Groh’s team asked three different LLMs—Gemini 2.5 Pro, ChatGPT 4o, Claude 3.7 Sonnet—three experts in empathic communication, and hundreds of non-experts to rate these conversations on factors like encouraging elaboration or demonstrating understanding.
“Large language models’ judgments on whether someone was effective at communicating empathically mirror the judgment of our experts,” Groh said. “LLMs might not catch every nuance that an expert would recognize, but they are substantially better at it than a typical person.”
He added that LLMs excel because “they have seen many instances of attempts to respond in a way that makes another feel heard, allowing them to get quite good at identifying the grammar and idioms of empathic expression.”
However, there are concerns about excessive empathy from chatbots—a phenomenon called sycophancy or insincere flattery—which can lead AI systems to avoid difficult truths or reinforce negative feelings without proper context.

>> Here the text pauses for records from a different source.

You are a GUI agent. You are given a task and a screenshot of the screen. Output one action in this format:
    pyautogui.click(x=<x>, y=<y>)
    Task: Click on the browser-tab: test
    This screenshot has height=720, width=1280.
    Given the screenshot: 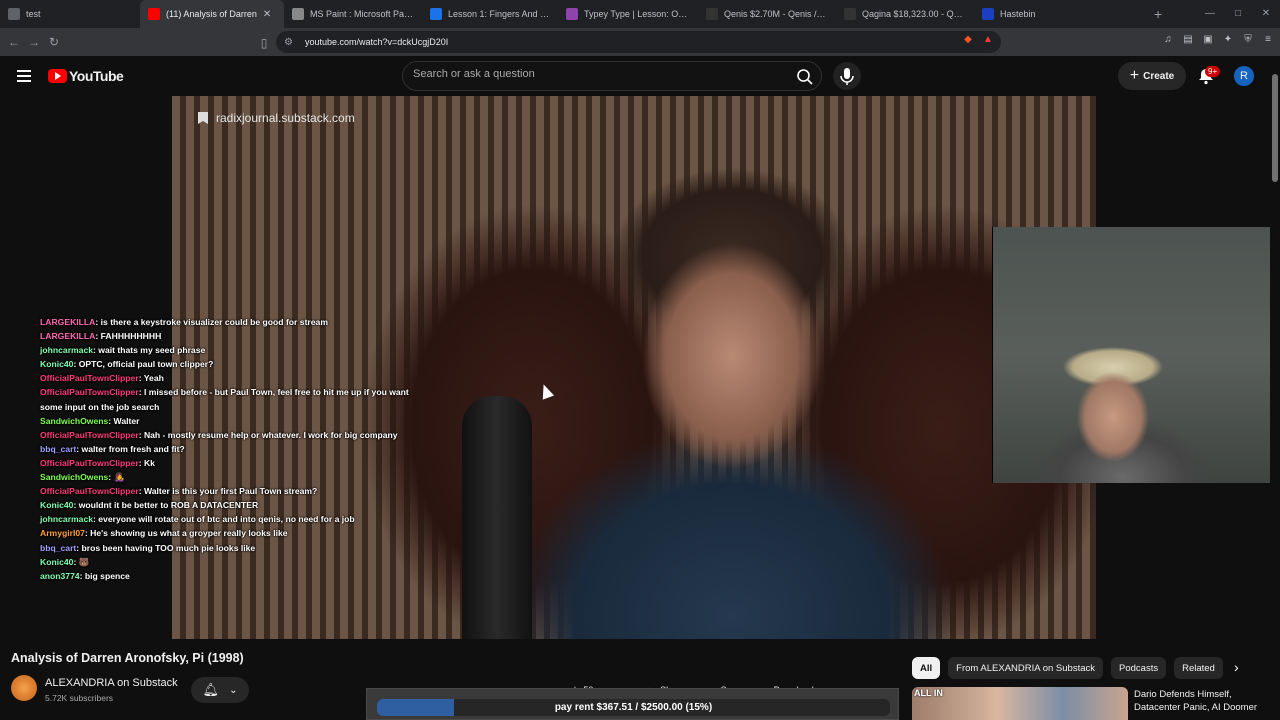 What is the action you would take?
    pyautogui.click(x=70, y=14)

“There’s such a thing as over-validation… That’s where LLMs still need to learn from expert humans on appropriate confrontation,” Groh noted.
Groh also distinguished between current commercial uses of LLMs—as companions designed for engagement—and their potential role as impartial judges offering transparency while maintaining privacy.
Looking ahead, Groh hopes this research will help improve training for professionals who rely on empathetic communication—including psychologists, teachers, doctors, and customer service workers—and promote greater accountability when using AI chatbots for companionship.
“We hope to see carefully designed LLMs being used to help train psychologists, teachers, doctors, customer service workers in being more effective communicators,” he said. “In addition… [we] see this research as demonstrating the potential for the LLMs-as-judge paradigm to create transparency and accountability into LLMs as companions.”
Groh concluded: “We live in a better world when people feel seen, heard and validated… It sounds crazy but there’s a potential to learn from AI how to be more human.”
Other authors on the paper include Aakriti Kumar, Nalin Poungpeth and Bruce Lambert from Northwestern; Diyi Yang from Stanford; and Erina Farrell from Pennsylvania State University.